When he didn’t reply, Laurent filled the silence. “Dinner will be ready at eight.”

Tyson opened the door wider and retreated into the depths of his suite without a word, leaving me to throw a distressed glance at Laurent. “Don’t take it personally,” he said quietly.

I could smell sage burning somewhere as I crossed the threshold and closed the door behind me, allowing my eyes to adjust to the gloom. Only one side of the vestibule was open, so I went that way, coming around the corner into another full kitchen open to a dining room.

It wasn’t just the heavy blackout drapes covering the windows that made it darker down here. The surfaces of the kitchen were gunmetalgray, the cabinets above sleek and black. A modern brass chandelier burned low above a black walnut dining table, where Tyson was seated at the head of the table, a glass of something that looked like sludge before him.

The temperature was somewhere in the vicinity of iceberg, and goosebumps prickled my arms as I pulled out a chair and sat, placing my backpack in the empty seat between us. He looked at it as though it might contain venomous snakes. “Leave that outside,” he said quietly.

“It has my computer and my notebooks—”

“You don’t need it. Leave it outside.”

I frowned, assessing him. It wasn’t just his physical appearance; his whole aura was different. Darker. Still just as magnetic, but with a heaviness that hadn’t been there before.

I rose and hefted the backpack. Once I’d dropped it outside the door, I returned to the table, but he stopped me before I could sit. “Put your arms out,” he said, rising.

“What?”

He sighed as though exhausted. “I need to make sure you’re not wired.”

“Wired?” I laughed. “Would you have called me here if there was any chance I’d be wearing a wire?”

He held his ground, and I extended my arms, trying not to cringe while he felt around my torso. He paused with his hands on my back, inhaling me the way a wolf does a rabbit, and I shuddered to think I used to crave those cold hands on my body. “You’ll need to wash those harmful chemicals off your skin,” he said gruffly, letting me go.

“What?”

“It’s bad for your health and the odor gives me a headache. Laurent should have told you.”

Gathering that he was referring to my perfume, I nodded, dropping into my seat. No wonder he smelled different now, his formerly ubiquitous cologne replaced with whatever herbs and supplements were leaking through his skin.

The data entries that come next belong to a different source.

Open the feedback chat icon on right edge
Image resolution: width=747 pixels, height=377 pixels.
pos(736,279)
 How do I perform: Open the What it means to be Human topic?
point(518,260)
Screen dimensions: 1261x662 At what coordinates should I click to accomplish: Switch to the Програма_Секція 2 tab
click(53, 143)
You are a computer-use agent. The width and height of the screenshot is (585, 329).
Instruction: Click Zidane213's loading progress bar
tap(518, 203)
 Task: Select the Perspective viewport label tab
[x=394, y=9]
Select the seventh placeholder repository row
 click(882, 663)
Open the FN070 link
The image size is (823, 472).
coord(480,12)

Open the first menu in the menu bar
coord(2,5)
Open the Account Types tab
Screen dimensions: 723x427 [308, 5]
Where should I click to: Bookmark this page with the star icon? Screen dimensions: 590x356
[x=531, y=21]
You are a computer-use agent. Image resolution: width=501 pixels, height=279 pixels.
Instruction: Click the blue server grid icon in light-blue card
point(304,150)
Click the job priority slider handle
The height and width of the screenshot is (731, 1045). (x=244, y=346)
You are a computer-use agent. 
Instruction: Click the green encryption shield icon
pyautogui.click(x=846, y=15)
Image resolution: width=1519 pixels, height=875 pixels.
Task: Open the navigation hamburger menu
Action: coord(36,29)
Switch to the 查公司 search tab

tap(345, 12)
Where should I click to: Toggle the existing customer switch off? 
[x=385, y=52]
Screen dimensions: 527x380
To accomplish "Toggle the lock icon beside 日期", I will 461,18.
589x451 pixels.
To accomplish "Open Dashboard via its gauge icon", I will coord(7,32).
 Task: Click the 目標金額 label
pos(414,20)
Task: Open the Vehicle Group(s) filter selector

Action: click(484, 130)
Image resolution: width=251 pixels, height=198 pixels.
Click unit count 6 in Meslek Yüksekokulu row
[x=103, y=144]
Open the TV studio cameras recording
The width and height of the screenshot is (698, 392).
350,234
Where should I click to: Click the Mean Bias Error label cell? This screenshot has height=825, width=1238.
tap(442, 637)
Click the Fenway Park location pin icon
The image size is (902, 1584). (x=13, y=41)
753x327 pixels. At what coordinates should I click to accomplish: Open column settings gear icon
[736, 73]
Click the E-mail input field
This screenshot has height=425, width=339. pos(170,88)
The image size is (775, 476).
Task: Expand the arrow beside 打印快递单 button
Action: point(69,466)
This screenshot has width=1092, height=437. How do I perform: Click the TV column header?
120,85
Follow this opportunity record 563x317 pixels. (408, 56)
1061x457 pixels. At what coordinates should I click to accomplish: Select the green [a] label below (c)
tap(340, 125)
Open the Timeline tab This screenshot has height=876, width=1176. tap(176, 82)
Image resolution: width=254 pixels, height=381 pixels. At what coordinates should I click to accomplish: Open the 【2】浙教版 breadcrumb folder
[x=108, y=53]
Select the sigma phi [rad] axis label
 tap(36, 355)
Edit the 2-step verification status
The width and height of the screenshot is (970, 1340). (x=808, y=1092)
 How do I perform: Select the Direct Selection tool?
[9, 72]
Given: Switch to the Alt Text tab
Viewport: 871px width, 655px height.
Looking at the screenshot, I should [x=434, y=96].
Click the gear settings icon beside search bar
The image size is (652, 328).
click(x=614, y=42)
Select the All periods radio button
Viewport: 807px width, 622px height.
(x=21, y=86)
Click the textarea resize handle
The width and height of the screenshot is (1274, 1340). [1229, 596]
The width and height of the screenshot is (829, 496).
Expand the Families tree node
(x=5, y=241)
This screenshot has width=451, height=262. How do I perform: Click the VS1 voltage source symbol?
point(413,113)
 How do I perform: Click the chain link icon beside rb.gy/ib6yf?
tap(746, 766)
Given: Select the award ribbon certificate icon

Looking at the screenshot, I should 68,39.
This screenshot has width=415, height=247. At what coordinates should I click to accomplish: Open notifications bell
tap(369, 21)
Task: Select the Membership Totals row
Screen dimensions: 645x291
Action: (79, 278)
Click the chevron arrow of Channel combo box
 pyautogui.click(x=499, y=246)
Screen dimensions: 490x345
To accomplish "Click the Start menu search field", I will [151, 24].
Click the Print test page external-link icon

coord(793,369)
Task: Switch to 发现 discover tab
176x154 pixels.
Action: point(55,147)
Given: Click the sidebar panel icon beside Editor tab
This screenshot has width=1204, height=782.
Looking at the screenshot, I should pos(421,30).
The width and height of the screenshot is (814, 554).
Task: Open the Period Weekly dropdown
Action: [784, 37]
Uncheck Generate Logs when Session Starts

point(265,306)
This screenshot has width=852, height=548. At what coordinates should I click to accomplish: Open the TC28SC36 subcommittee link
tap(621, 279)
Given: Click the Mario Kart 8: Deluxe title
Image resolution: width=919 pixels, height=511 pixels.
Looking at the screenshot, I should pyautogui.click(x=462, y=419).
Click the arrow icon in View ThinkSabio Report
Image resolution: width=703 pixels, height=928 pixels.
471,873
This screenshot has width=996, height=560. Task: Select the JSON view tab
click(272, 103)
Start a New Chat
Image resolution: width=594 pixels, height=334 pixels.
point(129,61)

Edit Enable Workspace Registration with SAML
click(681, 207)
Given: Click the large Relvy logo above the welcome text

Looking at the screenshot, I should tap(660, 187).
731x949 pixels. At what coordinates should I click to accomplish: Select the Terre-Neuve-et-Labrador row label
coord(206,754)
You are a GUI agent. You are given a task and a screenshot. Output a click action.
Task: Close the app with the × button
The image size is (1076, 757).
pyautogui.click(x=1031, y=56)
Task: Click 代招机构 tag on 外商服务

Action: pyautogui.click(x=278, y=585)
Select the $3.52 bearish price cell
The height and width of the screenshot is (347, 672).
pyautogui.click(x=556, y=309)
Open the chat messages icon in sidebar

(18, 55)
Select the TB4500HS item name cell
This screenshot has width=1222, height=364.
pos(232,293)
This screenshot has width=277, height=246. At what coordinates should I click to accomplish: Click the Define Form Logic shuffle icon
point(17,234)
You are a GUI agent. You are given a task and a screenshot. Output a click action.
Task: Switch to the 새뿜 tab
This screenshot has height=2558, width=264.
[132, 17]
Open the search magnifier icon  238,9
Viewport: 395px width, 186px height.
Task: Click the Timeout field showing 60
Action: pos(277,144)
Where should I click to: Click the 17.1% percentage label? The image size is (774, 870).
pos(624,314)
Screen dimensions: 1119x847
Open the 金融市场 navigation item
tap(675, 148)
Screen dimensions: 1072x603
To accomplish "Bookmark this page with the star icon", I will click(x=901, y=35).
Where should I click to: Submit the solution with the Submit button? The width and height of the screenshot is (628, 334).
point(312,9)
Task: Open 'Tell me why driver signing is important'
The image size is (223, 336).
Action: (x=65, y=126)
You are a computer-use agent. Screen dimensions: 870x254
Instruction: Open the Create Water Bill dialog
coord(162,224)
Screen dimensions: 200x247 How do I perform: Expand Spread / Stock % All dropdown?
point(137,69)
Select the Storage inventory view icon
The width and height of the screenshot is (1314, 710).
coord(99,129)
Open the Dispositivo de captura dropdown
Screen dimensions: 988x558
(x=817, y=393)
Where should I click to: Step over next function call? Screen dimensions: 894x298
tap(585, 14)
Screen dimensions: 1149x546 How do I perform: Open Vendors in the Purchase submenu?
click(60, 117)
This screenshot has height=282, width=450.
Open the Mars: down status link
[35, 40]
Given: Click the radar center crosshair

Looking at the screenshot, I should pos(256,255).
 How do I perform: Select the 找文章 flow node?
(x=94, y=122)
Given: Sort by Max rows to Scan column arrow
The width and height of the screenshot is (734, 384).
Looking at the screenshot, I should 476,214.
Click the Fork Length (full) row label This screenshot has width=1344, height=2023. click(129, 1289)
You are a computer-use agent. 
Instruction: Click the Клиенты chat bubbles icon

“Are you unwell?” I asked gently. That would explain a lot.

He snorted, those dark eyes flashing. “I’m healthier than I’ve ever been.”

I nodded, crossing my arms. So that’s how this was going to go. “Why am I here?”

He slid a long white envelope across the table to me. I picked it up, noting it was addressed in neat block lettering to him here at Le Rêve. There was no return address, but it was postmarked with my home zip code, which had been his parents’ as well until they sold their property after Hurricane Irma ripped the roof off their house and destroyed the orange grove. “Open it,” he instructed.

I lifted the flap and extracted a clipping of a newspaper article with the headlineLatest Foot Identified as Missing Miami-Dade County Resident Ian Kelley.

“I’ve read this,” I said.

His eyes bored holes in me. “Why did you send it to me?”

“What?” I asked, thrown. “I didn’t send this to you.”

“Then who did?”

“I have no idea.” I placed the envelope on the table between us, shaking my head. “Wait. Back up. Is this why you called me down here?”

“What do you want from me?”

I blinked at him, trying to gauge where he was coming from. “What are you talking about?”

“Money? A job?”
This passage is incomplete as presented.